_Data for this task_:
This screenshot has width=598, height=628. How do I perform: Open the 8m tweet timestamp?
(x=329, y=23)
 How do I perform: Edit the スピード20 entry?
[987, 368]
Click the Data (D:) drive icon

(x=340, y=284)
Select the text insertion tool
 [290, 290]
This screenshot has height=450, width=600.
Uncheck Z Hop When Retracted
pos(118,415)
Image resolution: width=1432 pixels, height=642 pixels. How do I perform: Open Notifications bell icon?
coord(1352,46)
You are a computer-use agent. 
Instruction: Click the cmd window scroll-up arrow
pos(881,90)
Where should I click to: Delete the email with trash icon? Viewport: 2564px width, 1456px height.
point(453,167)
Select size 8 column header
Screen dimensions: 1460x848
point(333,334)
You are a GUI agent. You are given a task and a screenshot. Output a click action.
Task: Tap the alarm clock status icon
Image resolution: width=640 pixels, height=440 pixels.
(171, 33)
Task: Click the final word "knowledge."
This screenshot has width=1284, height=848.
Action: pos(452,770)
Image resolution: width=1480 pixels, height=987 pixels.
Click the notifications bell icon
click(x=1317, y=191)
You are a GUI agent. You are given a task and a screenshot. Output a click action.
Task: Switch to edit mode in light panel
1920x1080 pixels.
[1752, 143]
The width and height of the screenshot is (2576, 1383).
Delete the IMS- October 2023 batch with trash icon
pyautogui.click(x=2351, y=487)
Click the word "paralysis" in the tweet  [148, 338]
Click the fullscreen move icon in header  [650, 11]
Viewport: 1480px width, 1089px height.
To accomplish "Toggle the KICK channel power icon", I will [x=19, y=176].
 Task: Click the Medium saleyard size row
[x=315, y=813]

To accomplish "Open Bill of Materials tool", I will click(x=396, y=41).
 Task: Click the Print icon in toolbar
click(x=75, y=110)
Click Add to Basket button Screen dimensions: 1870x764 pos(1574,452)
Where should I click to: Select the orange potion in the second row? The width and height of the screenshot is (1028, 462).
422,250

_The request_:
Identify each line in the entries above that contains the word "resolution", and copy those lines. Case counts.

_Exercise output_:
Image resolution: width=1432 pixels, height=642 pixels. How do I perform: Open Notifications bell icon?
Image resolution: width=640 pixels, height=440 pixels.
Image resolution: width=1480 pixels, height=987 pixels.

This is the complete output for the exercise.